The new Alliance for Open Media
seeks to create new video compression technology by 2016 or 2017
designed to make better use of the networks that deliver video to
smartphones, computers, streaming-media devices, video game consoles and
TVs.
You may not care about abstruse matters like compression
efficiency, but you probably do care about what it can deliver: videos
that download faster and look better. Compression improvements pave the
way for higher-resolution video, which offers more detail, a better
range of colors and bright-to-dark contrast, and an improved ability to
capture sports or video game action by showing more video frames per
second.
Improving video compression is a ceaseless activity, but
what's different this time is the motive behind the alliance -- the
desire to sidestep a patent-licensing minefield that afflicted what for
years looked like the best next-generation video compression technology
-- and the range of players involved. The fact that this time Microsoft
is on the same side as Google and Mozilla, maker of the Firefox browser, means the technology has a greater chance of succeeding.
The
alliance's goal is to "make sure the pace of innovation in video
compression keeps pace with all video experiences that are being built,"

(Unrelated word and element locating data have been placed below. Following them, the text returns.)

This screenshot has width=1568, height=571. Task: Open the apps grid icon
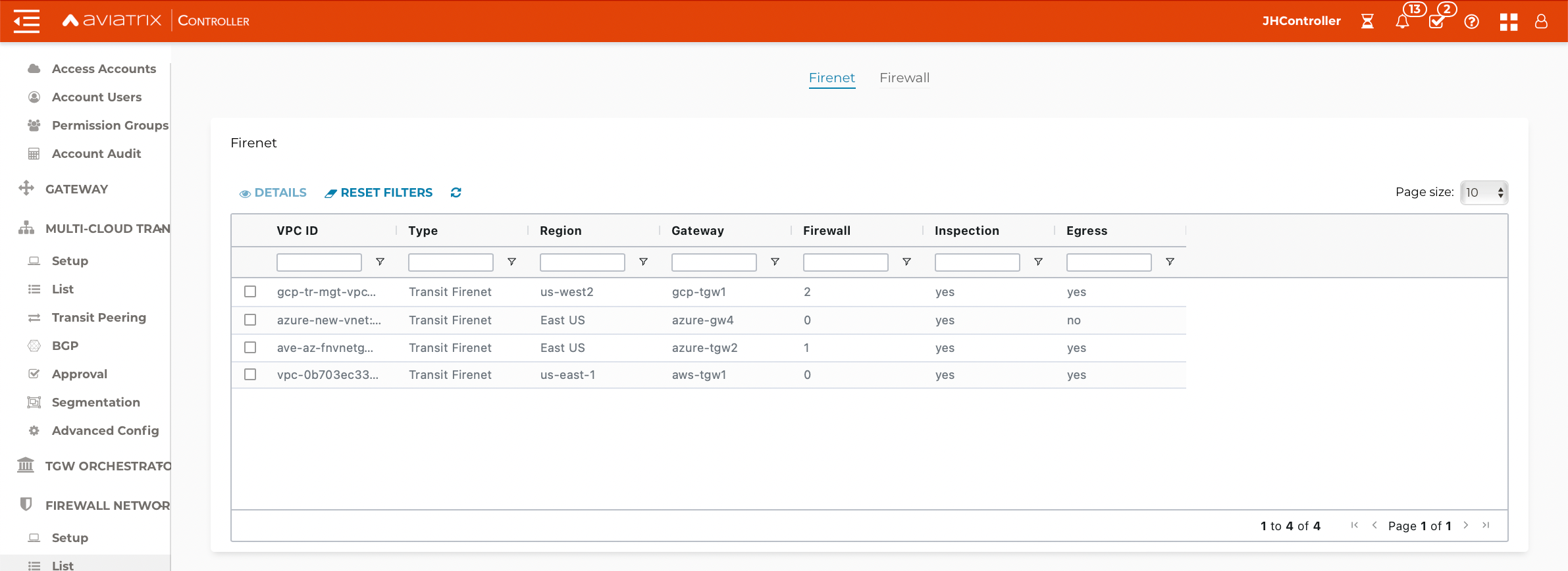pos(1508,22)

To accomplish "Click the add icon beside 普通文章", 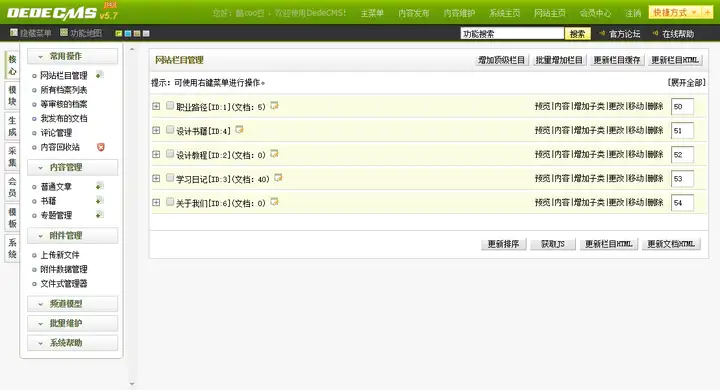I will [99, 186].
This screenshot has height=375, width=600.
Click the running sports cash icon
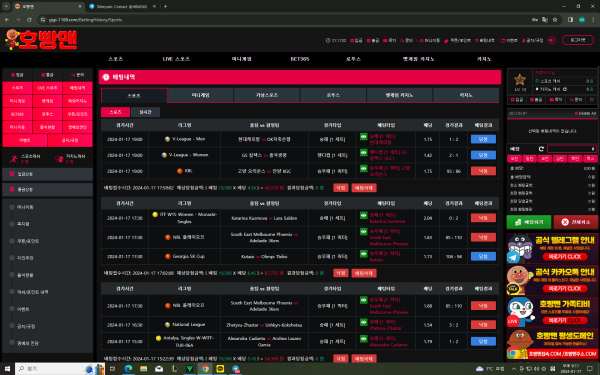[x=13, y=158]
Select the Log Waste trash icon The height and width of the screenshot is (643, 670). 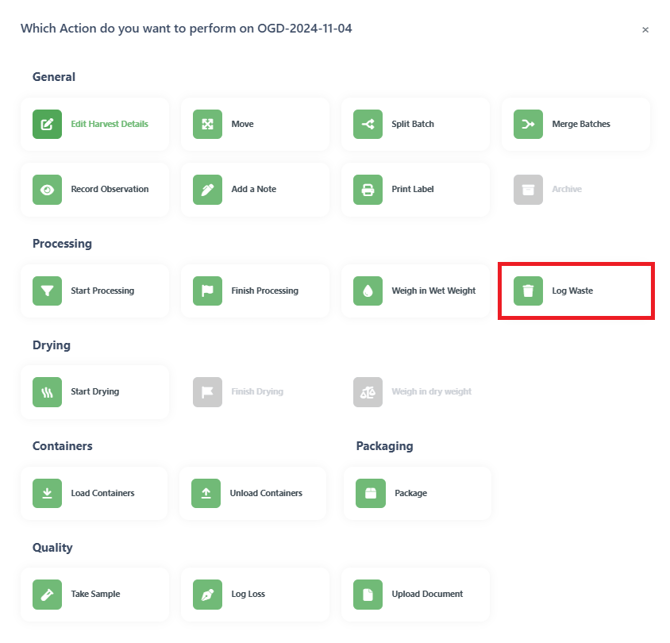pyautogui.click(x=528, y=291)
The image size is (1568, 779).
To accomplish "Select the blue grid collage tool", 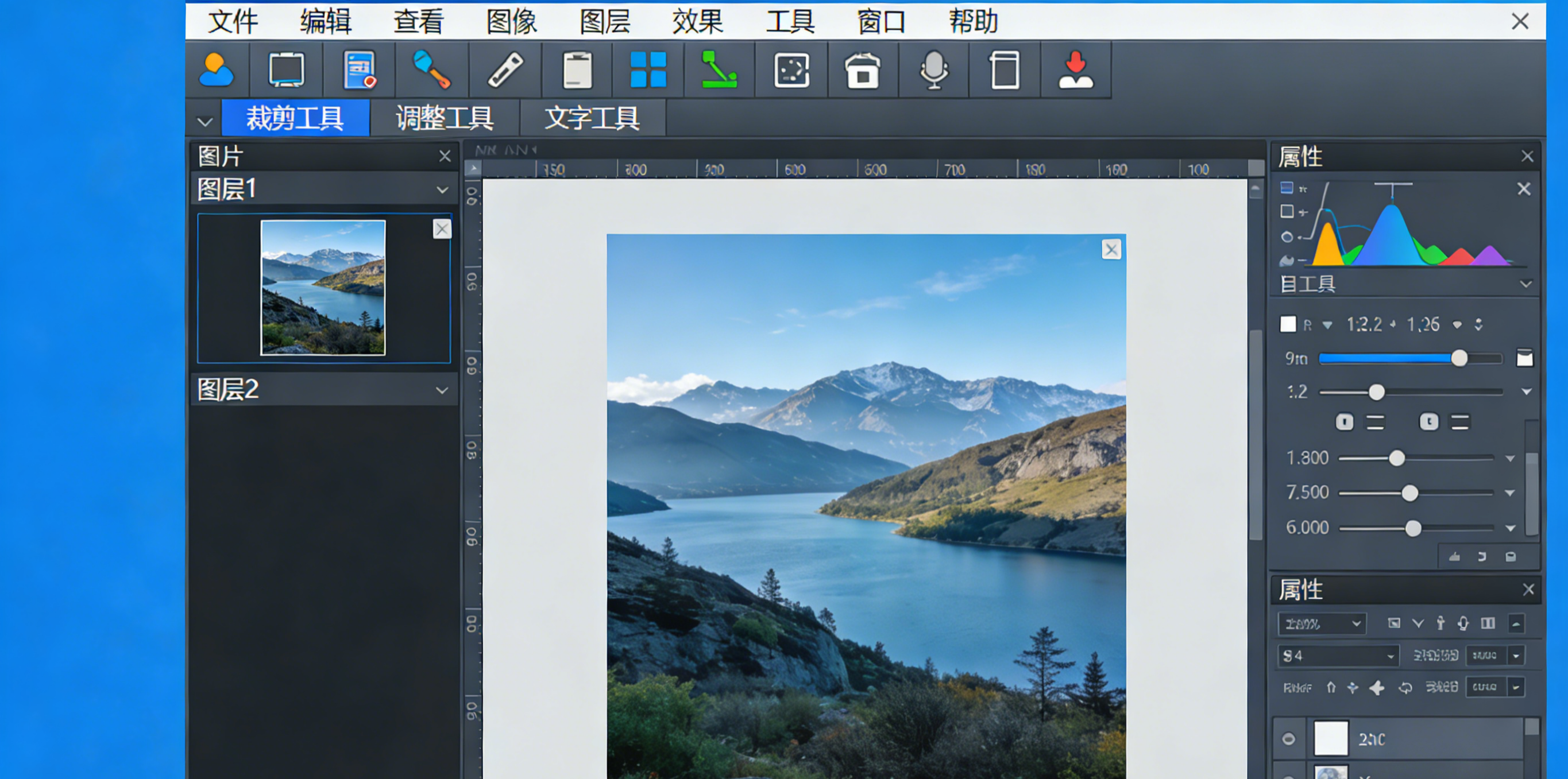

said Matt Frost, head of partnerships for Google's Chrome Media team.
To support today's streaming-media and videoconferencing services and
whatever comes tomorrow, like spherical video adapted to virtual-reality
headsets, video standards must adapt faster than the current 10-year
cycle, he said.
A few years ago, video was delivered mostly over
cable TV networks, broadcast antennas or with optical discs like DVDs
and Blu-rays. Now Internet-based streaming video services like Netflix,
YouTube, Hulu, Amazon Prime and HBO Now have become giants of video
distribution.
"Streaming video is where we're all headed," said Ian LeGrow, manager of the Windows partner group at Microsoft.